Unfair tax
Published Sunday 5 July 2015
THE only way to get worthwhile tax reform in Australia is for Labor to get a bit smarter. Alas, Labor seems to get itself constantly wedged by the Abbott Government.
Maybe its preference for pragmatism over moral fibre will make the slide into the mire on human rights unavoidable, but there is a way to make the tax system fairer without political pain.
We have half a dozen starkly unfair elements in the system.
How can a government justify not levying any tax whatever on the earnings of the superannuation accounts of over 60-year-olds. That is, no tax payable on the, say, $2.5 million earned on a $25 million superannuation account. It is plainly obscene.
Tax breaks are to help people fund a reasonable retirement. People with a fund of, say, $2 million should not need any tax breaks for a reasonable retirement.
How it is that someone can own a, say, $25 million residence and still get a full pension? A pension is a safety net, not a cushion.
How is it that the 37,001 st dollar someone earns in a year is taxed at 32.5 per cent, yet the 179,999 th dollar they earn is taxed at an only slightly higher 37 per cent? $37,001 is a miserable income. $179,999 is a pretty good one.
The tax rates are grossly unfair and a disincentive to lower income earners and too generous to higher income earners.
How can a government justify refusing tax deductions for child care yet allow them for interest payments on investment housing even against income not earned by the investment?
It is impossible for both parents to earn an income unless the kids go to childcare. There would be much more sense and justice in allowing childcare than in allowing negative gearing.
How can the system justify taxing the capital gains made from housing investment at half the rate that it taxes the gains made from labour?

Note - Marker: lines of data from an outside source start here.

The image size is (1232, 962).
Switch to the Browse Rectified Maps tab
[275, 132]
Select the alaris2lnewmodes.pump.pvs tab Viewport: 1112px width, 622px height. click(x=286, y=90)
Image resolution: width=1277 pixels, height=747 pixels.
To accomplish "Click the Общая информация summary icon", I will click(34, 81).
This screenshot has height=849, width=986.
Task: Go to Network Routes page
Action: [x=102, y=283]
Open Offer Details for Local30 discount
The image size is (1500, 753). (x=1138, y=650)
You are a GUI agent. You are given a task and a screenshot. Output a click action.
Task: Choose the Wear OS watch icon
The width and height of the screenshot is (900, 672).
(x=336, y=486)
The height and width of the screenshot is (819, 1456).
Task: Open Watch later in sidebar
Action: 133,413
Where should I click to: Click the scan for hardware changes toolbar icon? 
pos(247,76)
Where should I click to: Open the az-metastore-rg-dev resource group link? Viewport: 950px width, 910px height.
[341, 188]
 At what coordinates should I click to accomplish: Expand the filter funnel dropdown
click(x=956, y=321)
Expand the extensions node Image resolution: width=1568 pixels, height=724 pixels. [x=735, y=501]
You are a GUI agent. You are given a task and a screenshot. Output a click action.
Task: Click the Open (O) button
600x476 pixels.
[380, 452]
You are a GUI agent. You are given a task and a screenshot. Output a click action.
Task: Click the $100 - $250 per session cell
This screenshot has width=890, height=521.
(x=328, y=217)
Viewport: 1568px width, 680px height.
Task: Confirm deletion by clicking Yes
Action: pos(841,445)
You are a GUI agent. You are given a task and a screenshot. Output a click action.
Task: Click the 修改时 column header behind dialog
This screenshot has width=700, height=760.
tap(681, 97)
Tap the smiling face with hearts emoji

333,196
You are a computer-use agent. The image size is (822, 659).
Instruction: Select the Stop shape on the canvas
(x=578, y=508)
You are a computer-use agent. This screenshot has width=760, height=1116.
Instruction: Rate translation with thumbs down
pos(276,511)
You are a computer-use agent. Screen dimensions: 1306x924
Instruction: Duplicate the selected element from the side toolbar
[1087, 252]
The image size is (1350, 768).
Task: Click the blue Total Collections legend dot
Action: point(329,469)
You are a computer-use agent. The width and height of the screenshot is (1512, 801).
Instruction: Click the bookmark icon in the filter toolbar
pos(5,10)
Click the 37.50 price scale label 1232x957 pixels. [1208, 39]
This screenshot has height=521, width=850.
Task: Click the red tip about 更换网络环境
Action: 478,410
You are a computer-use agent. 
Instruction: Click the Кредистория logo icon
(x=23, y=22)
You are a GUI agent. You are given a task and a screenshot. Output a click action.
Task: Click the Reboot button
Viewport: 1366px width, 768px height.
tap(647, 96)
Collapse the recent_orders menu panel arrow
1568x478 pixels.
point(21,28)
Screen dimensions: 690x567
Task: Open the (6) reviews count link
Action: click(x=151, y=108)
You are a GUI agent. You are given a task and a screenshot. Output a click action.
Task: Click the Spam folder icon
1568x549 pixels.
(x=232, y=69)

How can the government justify its present Budget position of making no provision for changing the tax brackets to account for inflation? Instead, preferring to raise income tax by stealth as inflation pushes people on modest incomes into higher brackets, while those already in the top bracket are relatively unaffected?
And, in the face of this, how can the Government justify the changes it has proposed or got through – the backpackers’ tax; the part-pension cuts; the removal of the upward adjustment of the $18,000 tax-free threshold; and the changes to family benefits?
Notice how all the changes that got through hit people on lower incomes hardest.
So what can Labor do?
For a start it should not get spooked as it did over superannuation. Labor cautiously suggested something should be done about superannuation tax breaks. The Government seized upon that and branded Labor the party of higher tax. The Government said it would make no change to superannuation tax.
Labor retreated.
In voterland where virtually everyone has a superannuation account, the Government had successfully played a scare tactic and painted Labor as the party that would increase the tax on workers’ superannuation.
Labor could have avoided the scare tactic by being more specific. It should have picked an amount at which the tax concessions would cut out. It could have been if a person has $2 million or $3 million in superannuation.
It could have then ear-marked the money saved to reduce tax for people on lower incomes or for increasing the old-age pension.
Labor should couple the reining in of each tax concession to the wealthy with a break for those on lower or middle incomes.
The family home has been held sacrosanct in Australian politics for generations. You cannot tax the family home, the mantra goes. The family home must be exempt from means testing.
But things change. We now have McMansions and extremely high-value homes in choice areas. Massive wealth can be tied up in an unmortgaged family home. And yet the occupants can still get the pension. Labor could easily draw the line at, say, $3 million or $4 million. People with houses of that value and no income and who want to stay put should be able to borrow privately or from some government scheme.
There is no justification for them to get a taxpayer-funded pension and leave their unmortgaged home to their richly undeserving children.
Labor could ear-mark the money saved for higher pensions, tax deductibility for childcare or reducing income tax for middle incomes.
The same could be done with capital-gains reform.
That would change the political game. Rather than allowing the Coalition to make everyone worry that Labor would tax their superannuation more, the tables would turn. The Coalition would be seen as supporting benefits for the very rich – those with homes over $3 million and super funds over $2 million. The Coalition would be seen as the party of inter-generational unfairness.
An even better result would be to force the Coalition to match lowering the tax burden on lower and middle incomes and to pay for it by scrapping tax breaks for the well-off – in effect wedging it into a more just position.
It may be that Labor would have to make its changes revenue-neutral to gain political acceptance. But eventually someone is going to have to deal with the revenue side of the Budget.
Of equal importance is to remove a lot of the tax concessions in the system, especially to big business and high-wealth individuals. If these were added up as line items of spending in the Budget, the Coalition would have to be branded as the big government spender rather than Labor.
As it is, these are silent gifts to the well-off given in the form of revenue forgone. They should be seen for what they are: undeserved hand-outs.